▶ The request
Format the lines from the one containing "The height and width of the screenshot is (125, 170)." up to and including the one containing "click(x=631, y=43)" as a JSON list of strings, one string per line, leaving out blank lines.

▶ Task data

|---|

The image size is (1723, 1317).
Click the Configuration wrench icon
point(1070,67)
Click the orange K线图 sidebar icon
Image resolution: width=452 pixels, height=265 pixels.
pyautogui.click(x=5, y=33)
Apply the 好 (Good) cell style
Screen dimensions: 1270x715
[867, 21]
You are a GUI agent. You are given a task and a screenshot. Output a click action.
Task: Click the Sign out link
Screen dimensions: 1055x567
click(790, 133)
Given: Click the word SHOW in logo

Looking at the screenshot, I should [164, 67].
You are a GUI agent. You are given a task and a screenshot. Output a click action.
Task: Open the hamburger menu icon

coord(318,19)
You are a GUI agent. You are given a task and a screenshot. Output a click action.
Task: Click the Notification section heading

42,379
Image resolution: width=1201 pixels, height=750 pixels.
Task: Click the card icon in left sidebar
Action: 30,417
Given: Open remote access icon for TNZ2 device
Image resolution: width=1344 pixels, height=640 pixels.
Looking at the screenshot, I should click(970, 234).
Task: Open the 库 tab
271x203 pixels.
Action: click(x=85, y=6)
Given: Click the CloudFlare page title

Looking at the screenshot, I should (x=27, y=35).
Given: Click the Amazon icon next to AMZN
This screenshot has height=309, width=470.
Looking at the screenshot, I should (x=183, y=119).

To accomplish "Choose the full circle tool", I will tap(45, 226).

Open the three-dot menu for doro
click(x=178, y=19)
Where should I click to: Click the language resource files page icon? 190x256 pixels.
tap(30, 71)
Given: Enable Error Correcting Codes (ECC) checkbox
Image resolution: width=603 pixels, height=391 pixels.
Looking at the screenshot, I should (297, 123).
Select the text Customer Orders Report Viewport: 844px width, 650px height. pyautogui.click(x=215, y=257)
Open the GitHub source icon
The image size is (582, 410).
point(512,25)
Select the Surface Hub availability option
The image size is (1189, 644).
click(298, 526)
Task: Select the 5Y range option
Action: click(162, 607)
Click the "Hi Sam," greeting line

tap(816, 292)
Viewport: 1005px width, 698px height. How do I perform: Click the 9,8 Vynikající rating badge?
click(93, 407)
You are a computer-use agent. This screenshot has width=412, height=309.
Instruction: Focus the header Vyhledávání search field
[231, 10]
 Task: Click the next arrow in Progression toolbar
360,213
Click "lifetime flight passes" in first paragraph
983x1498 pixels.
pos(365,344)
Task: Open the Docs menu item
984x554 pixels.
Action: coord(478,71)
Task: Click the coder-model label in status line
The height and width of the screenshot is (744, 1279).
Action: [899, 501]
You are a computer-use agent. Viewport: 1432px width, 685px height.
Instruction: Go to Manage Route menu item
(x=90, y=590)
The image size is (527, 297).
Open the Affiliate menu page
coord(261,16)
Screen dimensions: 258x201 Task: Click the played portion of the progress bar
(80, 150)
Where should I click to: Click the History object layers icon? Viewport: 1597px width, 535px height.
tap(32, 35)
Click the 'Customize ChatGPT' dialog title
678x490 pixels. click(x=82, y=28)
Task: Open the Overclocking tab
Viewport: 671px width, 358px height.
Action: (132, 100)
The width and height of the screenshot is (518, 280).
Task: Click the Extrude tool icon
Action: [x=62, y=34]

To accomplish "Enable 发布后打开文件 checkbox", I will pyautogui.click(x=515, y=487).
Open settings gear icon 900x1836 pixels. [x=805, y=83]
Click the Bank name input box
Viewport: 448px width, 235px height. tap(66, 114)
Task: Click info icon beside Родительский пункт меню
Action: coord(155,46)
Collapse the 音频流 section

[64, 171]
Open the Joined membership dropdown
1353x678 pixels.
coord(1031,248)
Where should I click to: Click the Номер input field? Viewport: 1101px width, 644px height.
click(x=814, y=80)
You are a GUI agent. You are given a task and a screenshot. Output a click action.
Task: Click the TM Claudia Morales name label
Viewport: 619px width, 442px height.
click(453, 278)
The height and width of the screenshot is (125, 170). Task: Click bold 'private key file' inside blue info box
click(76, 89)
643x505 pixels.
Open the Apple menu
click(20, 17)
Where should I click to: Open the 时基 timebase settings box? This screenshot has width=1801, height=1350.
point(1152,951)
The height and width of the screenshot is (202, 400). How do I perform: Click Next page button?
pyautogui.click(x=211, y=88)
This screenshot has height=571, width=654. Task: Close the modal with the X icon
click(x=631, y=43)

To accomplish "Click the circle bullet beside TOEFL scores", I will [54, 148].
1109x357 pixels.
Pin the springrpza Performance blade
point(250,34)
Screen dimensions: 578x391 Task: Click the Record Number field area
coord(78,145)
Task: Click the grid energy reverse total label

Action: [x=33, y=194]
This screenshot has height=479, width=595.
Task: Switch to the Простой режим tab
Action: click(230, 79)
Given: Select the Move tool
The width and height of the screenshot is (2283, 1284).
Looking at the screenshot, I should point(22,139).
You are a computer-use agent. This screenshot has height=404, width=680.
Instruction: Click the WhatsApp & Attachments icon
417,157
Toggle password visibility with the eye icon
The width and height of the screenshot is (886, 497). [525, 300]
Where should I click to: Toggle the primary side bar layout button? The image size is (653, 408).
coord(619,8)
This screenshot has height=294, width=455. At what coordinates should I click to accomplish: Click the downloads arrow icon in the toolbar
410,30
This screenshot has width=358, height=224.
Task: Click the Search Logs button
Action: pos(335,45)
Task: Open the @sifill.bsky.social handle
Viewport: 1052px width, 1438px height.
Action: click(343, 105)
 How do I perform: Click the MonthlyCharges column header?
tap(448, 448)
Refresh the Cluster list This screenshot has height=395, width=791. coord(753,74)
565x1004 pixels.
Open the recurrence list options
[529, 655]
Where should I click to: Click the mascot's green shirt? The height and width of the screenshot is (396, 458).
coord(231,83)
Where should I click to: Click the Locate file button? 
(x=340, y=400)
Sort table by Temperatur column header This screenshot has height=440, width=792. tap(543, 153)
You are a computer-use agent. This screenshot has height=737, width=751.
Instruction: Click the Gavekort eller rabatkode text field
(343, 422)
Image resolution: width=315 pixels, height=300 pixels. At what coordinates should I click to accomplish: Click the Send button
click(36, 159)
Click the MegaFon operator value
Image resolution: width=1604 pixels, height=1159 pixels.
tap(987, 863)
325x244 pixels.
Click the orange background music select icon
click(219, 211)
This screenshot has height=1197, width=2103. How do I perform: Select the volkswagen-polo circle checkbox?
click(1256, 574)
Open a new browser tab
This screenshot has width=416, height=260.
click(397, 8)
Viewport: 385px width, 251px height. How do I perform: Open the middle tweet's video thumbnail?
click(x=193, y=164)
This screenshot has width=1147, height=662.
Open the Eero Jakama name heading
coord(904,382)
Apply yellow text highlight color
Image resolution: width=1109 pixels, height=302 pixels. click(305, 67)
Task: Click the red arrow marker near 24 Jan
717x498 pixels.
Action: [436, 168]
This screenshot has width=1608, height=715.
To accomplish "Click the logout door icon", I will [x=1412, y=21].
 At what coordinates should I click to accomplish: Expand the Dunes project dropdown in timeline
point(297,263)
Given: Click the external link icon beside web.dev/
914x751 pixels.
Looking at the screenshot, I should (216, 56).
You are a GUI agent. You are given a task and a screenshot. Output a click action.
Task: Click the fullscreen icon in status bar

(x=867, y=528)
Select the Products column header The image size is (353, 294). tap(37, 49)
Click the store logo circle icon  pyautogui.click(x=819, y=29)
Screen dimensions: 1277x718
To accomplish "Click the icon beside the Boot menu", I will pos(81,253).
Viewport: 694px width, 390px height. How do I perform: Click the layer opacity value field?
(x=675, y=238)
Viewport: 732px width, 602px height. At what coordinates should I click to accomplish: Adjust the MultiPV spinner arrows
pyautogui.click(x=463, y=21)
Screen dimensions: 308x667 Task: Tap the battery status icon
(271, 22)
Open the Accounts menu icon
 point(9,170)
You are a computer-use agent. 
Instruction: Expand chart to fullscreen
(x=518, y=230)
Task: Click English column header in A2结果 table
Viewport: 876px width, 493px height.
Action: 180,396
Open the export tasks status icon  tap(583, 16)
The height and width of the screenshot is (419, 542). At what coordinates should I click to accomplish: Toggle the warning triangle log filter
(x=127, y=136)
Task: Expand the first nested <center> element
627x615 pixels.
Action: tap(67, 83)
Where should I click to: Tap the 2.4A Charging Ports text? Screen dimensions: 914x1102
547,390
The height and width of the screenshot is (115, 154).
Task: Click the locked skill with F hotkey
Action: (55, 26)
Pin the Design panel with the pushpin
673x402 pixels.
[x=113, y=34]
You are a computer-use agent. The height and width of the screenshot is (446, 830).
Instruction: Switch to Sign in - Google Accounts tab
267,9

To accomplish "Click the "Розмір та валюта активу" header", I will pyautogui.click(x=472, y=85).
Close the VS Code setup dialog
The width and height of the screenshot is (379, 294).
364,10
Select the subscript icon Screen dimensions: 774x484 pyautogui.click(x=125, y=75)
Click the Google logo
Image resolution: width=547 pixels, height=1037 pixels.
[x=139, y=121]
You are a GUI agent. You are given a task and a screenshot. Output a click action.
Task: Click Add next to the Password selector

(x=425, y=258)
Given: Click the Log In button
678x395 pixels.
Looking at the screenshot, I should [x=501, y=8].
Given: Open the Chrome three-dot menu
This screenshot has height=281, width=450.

|---|

▶ Solved exercise
[
  "The height and width of the screenshot is (125, 170). Task: Click bold 'private key file' inside blue info box",
  "click(76, 89)",
  "643x505 pixels.",
  "Open the Apple menu",
  "click(20, 17)",
  "Where should I click to: Open the 时基 timebase settings box? This screenshot has width=1801, height=1350.",
  "point(1152,951)",
  "The height and width of the screenshot is (202, 400). How do I perform: Click Next page button?",
  "pyautogui.click(x=211, y=88)",
  "This screenshot has height=571, width=654. Task: Close the modal with the X icon",
  "click(x=631, y=43)"
]